Acknowledgement: This project is supported by the Division of Engineering Education and Centers at the National Science Foundation.

General Abstract
Election campaigns serve an extremely important role in our democracy. The messages sent to voters help to define what elections will be about and how voters will ultimately choose. Two new advertising technologies -- the use of large amounts of data about individual voters and new online advertising platforms such as YouTube -- have the potential to revolutionize how campaigns are able to craft specific messages to appeal to individual voters. To date, however, there is no systematic evidence about the accuracy or effectiveness of targeting via online video advertising. This project will be the first to test how effectively campaigns can target voters with online advertising.

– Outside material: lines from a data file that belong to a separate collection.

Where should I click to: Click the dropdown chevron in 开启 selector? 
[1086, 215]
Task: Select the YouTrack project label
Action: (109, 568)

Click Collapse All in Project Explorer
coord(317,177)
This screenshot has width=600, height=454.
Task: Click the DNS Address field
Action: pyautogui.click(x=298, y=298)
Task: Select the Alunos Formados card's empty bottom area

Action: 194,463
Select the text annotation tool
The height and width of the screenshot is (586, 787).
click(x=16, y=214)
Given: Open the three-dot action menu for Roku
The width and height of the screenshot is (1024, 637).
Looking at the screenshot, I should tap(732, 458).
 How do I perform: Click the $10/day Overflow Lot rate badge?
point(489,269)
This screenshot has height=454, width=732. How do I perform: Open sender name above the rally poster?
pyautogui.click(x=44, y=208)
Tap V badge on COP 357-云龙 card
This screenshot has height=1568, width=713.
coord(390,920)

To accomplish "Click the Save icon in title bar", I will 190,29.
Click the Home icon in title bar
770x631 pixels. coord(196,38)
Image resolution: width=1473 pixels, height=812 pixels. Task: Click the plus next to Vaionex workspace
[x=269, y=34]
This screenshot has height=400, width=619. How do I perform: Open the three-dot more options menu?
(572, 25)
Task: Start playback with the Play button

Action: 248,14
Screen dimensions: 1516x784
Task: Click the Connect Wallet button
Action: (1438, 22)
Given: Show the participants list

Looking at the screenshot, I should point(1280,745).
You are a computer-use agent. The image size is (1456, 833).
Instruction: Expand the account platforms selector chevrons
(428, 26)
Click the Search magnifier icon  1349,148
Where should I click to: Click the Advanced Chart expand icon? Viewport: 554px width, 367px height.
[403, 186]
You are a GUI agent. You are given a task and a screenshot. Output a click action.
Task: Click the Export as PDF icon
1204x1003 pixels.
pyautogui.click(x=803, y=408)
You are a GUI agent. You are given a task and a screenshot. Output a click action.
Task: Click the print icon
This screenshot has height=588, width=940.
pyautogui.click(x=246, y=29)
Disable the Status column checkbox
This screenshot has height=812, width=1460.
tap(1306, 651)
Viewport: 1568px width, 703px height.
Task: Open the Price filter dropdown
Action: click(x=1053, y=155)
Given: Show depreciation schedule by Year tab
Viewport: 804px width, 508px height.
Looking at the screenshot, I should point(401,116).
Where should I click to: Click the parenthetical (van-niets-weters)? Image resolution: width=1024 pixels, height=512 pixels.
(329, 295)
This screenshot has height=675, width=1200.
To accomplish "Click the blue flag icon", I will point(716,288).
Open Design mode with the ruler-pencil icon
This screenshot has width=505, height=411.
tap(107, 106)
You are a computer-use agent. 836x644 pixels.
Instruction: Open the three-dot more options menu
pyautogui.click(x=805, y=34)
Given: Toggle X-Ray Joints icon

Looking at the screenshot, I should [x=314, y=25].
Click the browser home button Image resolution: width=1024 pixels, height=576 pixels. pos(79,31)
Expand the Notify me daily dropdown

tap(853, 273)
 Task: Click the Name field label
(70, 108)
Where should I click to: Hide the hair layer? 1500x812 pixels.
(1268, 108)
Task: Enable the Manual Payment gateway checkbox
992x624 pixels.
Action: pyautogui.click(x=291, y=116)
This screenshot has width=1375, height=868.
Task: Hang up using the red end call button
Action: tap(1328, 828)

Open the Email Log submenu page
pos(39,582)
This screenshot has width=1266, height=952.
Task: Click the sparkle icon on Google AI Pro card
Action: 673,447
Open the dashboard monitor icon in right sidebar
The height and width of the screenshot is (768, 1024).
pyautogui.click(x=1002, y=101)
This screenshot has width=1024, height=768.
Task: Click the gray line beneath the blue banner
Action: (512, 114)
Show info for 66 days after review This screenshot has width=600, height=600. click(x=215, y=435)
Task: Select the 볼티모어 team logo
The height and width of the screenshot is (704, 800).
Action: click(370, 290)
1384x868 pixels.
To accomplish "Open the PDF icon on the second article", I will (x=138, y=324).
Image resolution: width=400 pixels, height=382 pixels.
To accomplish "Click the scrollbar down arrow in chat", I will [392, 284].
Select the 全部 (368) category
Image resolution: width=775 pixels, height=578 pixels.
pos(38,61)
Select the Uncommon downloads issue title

The PIs will develop new computer science tools to capture and code the content of online advertising. This will allow the PIs to test a series of hypotheses about the effectiveness of targeting, the strategies used in online advertising, and the abilities of the rival campaigns to respond to one another. The interdisciplinary team will make its tools and data freely available to the research community, train students in both political science and computer science, and create mechanisms for real time tracking of advertising, which will be shared with leading media outlets.

Technical Abstract
In this proposal, the PIs set devise an empirical study of the effectiveness of political campaigns to micro-target online advertising to audiences. They develop two sets of computational tools to test the effectiveness of online advertising micro-targeting. The first of tools are a set of 'bots' with manipulated profile characteristics that mimic different types of voters. These bots allow the team to track the advertisements shown to "voters" and test for differences based on the bots' profile characteristics. The team will rely on YouTube as the on-line platform for the study as it is very popular, and was utilized by candidates during the recent presidential election campaigns. YouTube boasts over 1 billion users, and over 4 billion video views a day. More than a million advertisers utilize the Google ad platform that provides advertisers ability to select target users based on factors such as gender, age, marital status, and interests that coincide with Google's categories of interest. Furthermore, the platform accepts ads delivered from third-party sites. To test hypotheses about the effectiveness of targeting, the team plan to develop a second set of tools that allow them to code automatically the online ads along multiple dimensions. This will allow them to construct real-time measures of the messages sent to voters and to assess multiple theories regarding the ability of campaigns to target voters via online advertising.